Dow futures pointed to a 175 point gain. The S&P 500 and Nasdaq futures were both up about 1%.

Thin trading and a lack of news typically send stocks higher in the last week of December. But Washington has a different playbook this holiday break.

A partial government shutdown, Treasury Secretary Steven Mnuchin’s questions about banks’ health and signals that President Donald Trump could fire Federal Reserve Chairman Jerome Powell upset markets on Monday, sending the Dow down 653 points.

After markets tanked on Christmas Eve, Trump said Tuesday that he remains confident in Mnuchin, but he renewed his criticism of the Fed, accusing it of hiking rates too fast.

Those doubts come of top of worries about how sharply the US economy might lose steam next year.

“The markets are in panic mode that the US economy is tanking,” Stephen Innes, head of Asia-Pacific trading for online broker Oanda, said in an email. “If the US economy turns south, global capital markets are in for a world of hurt.”

The only certain thing about the market this month is uncertainty. The slightest bit of bad news can turn a rally into a rout. For example, stocks were up nearly 400 points on Friday but ended the day down more than 400 points.

Asian markets rattled

In Asian markets, Japan’s Nikkei swung between gains and losses Wednesday before closing up nearly 1%. The shaky trading followed a 5% plunge on Christmas Day that dragged the Japanese index into a bear market. In China, the Shanghai Composite shed 0.3% on Wednesday.

Fears about slowing economic growth have been exacerbated by a series of unsettling moves from Washington in recent days.

The turmoil in Washington is making traders in other countries fret about the stewardship of the world’s biggest economy.

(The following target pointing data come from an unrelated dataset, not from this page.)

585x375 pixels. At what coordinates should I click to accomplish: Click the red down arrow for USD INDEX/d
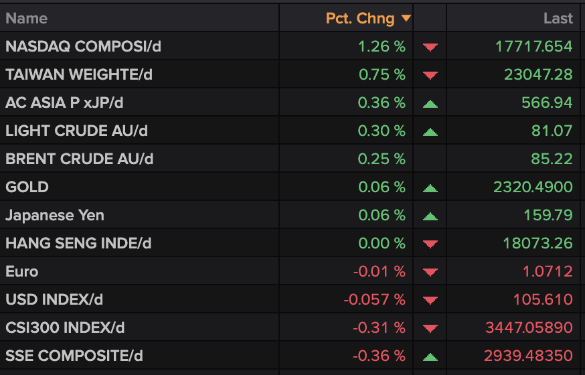tap(430, 300)
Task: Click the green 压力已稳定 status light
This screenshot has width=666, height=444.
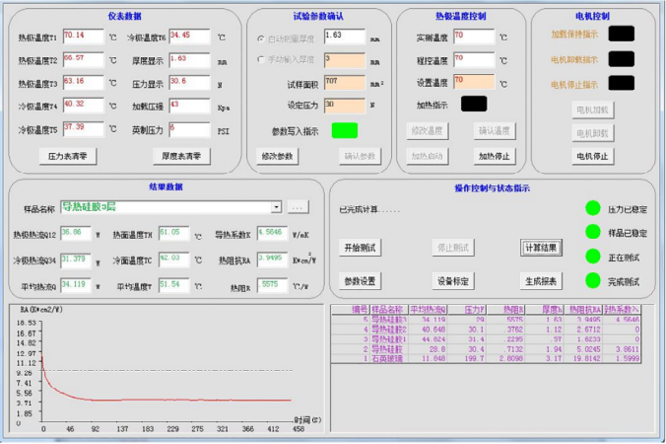Action: pos(592,207)
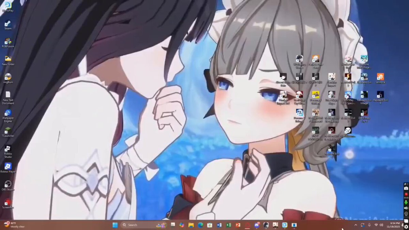
Task: Select the New Text Document file
Action: tap(7, 95)
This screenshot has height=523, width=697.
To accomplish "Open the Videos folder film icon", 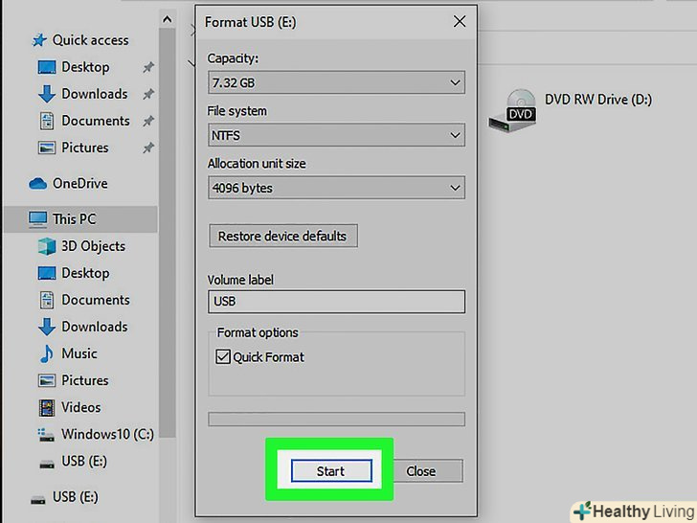I will 47,407.
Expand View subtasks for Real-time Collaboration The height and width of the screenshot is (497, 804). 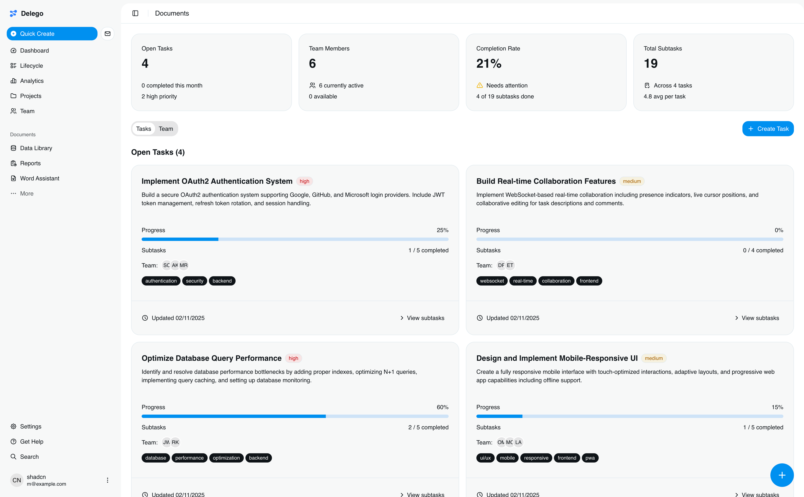tap(757, 318)
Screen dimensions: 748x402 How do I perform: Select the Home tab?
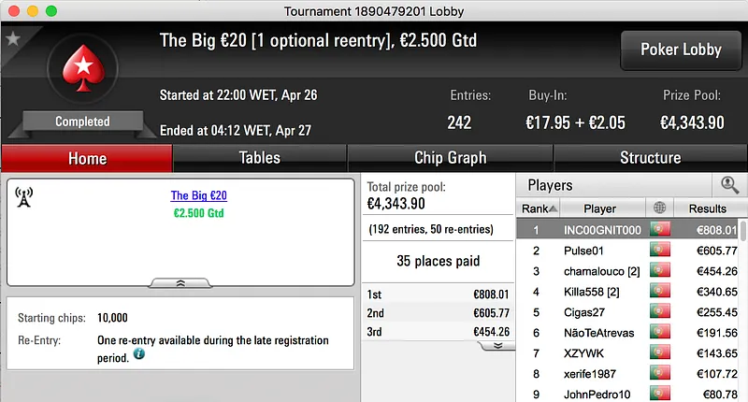tap(87, 158)
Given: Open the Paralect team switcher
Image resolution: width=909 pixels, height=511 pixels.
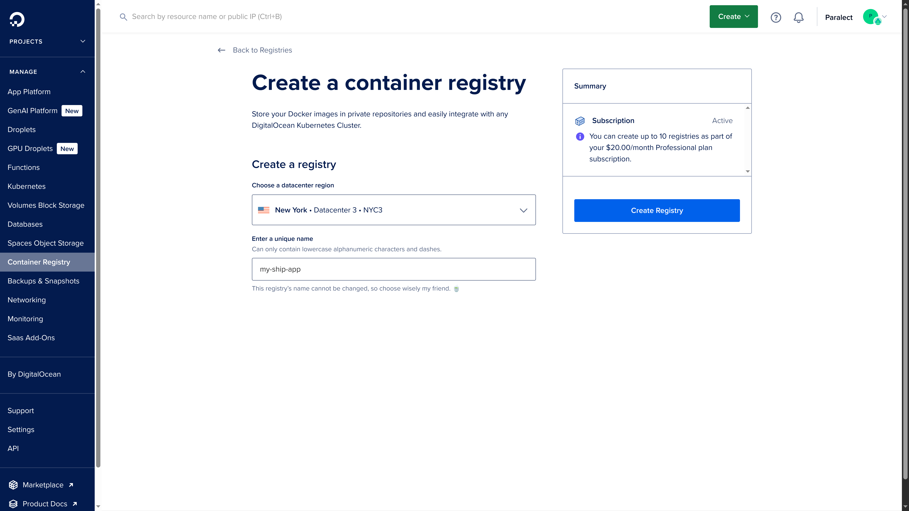Looking at the screenshot, I should point(839,17).
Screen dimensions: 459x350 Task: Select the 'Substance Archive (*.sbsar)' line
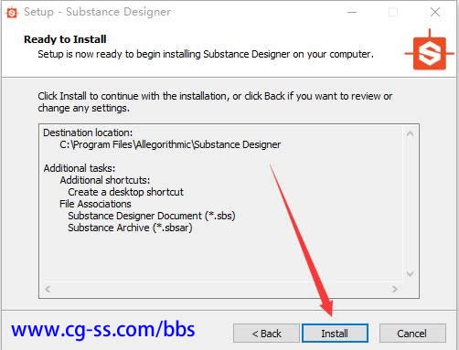pyautogui.click(x=130, y=228)
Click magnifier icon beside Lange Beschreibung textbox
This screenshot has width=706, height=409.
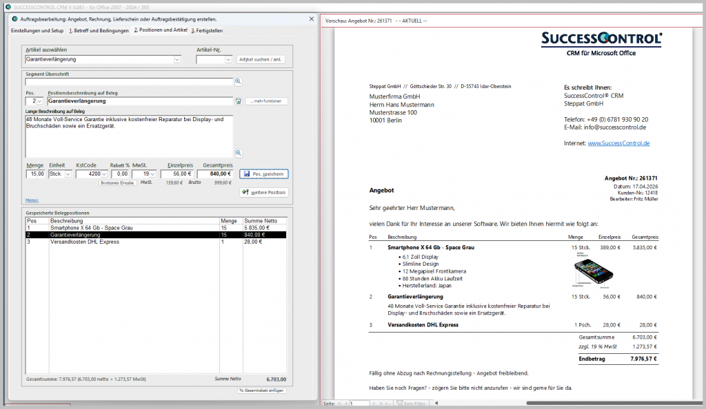(x=238, y=153)
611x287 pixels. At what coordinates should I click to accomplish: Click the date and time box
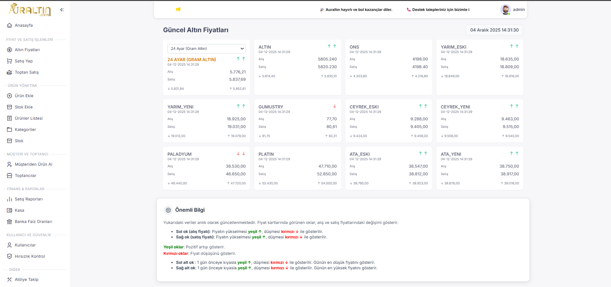click(494, 30)
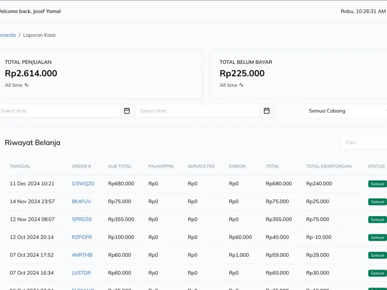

“Japanese investors are absolutely shocked by the lack of the leadership team in Washington,” Jesper Koll, head of Tokyo-based investment fund WisdomTree Japan, told CNN. “The reality is that the president no longer has a team of credible leaders to manage the American and the global economy.”

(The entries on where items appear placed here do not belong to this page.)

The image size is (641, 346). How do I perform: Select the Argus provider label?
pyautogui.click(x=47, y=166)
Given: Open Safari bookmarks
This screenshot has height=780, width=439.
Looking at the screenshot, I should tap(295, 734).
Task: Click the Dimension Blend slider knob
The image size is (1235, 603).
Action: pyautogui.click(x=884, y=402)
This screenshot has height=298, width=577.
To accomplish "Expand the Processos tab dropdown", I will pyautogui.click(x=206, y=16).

Global investors already had a laundry list of worries, including China’s slowing economy, the Trump administration’s trade war with China and the unpredictability surrounding Brexit.

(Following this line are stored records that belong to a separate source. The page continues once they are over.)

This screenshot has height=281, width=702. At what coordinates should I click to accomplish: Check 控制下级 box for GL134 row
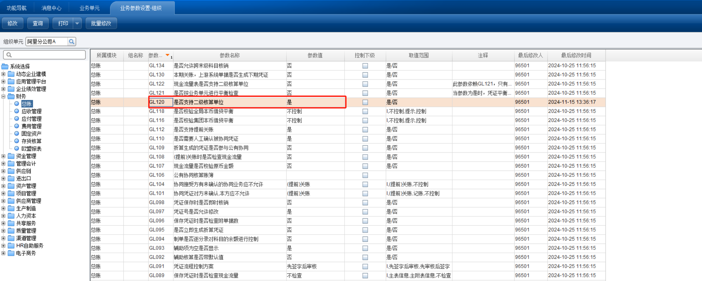click(x=365, y=66)
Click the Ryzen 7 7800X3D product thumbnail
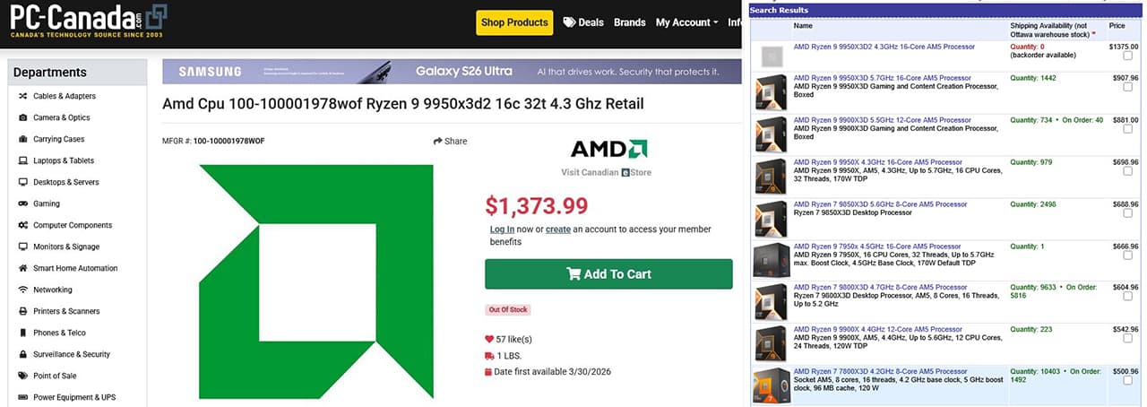 coord(771,384)
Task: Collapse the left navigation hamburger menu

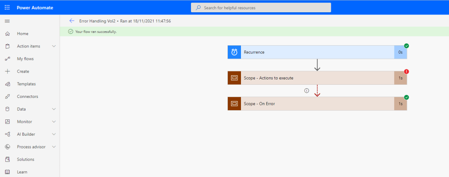Action: click(7, 21)
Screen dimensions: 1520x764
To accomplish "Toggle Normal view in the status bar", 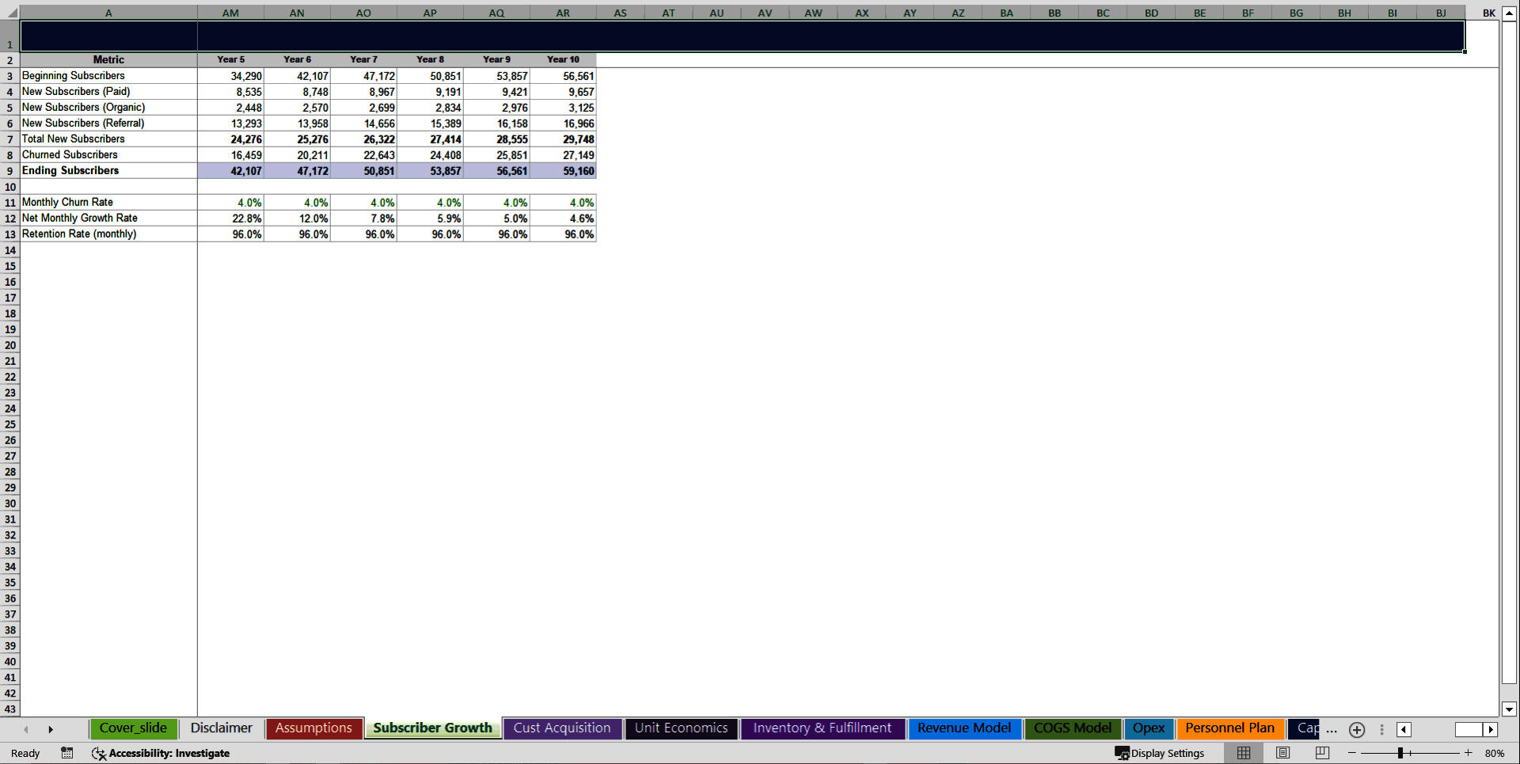I will (1243, 753).
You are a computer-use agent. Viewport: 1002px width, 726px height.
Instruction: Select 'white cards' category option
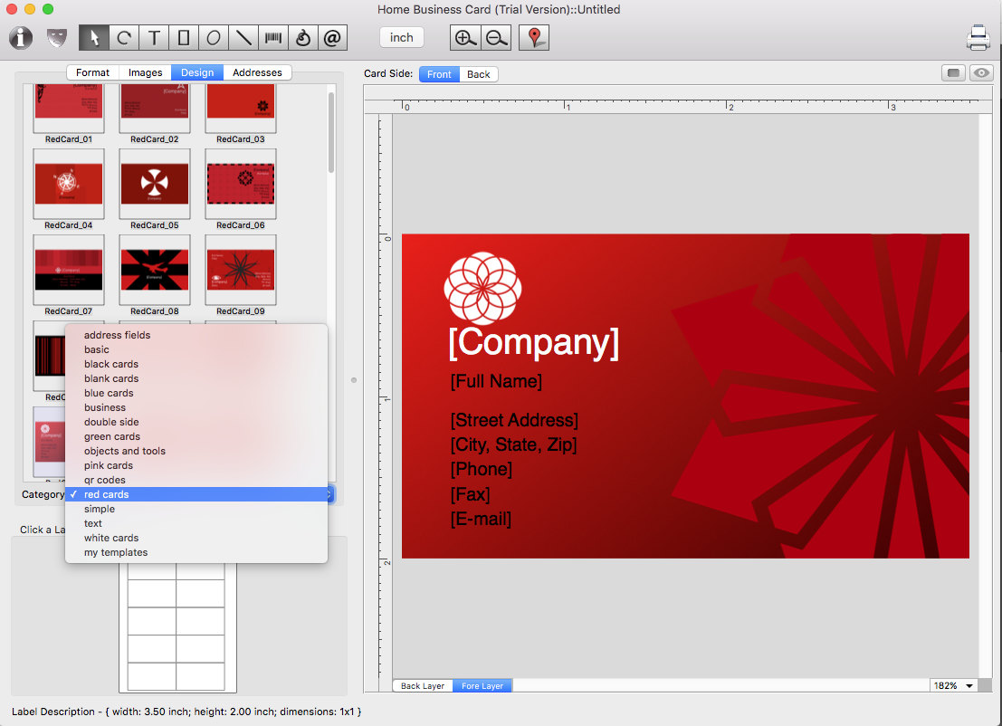coord(111,538)
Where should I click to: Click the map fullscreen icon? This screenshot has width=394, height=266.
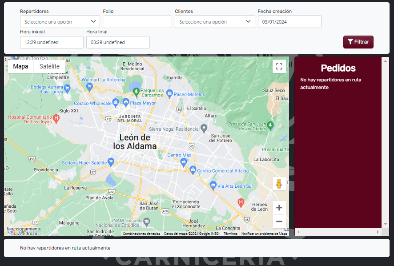click(x=279, y=66)
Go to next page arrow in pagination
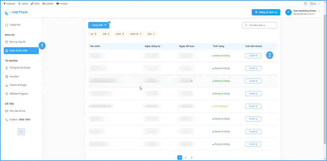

“There’s a lot of uncertainty, and that’s one of the biggest things that the market doesn’t like,” Andrew Sullivan, a Hong Kong-based market economist, told CNN.

Some of the world’s biggest markets are yet to react to Wall Street’s Christmas Eve sell-off. Stock exchanges in London, Frankfurt, Hong Kong and Australia remain closed and will have to digest the recent turmoil when they reopen Thursday.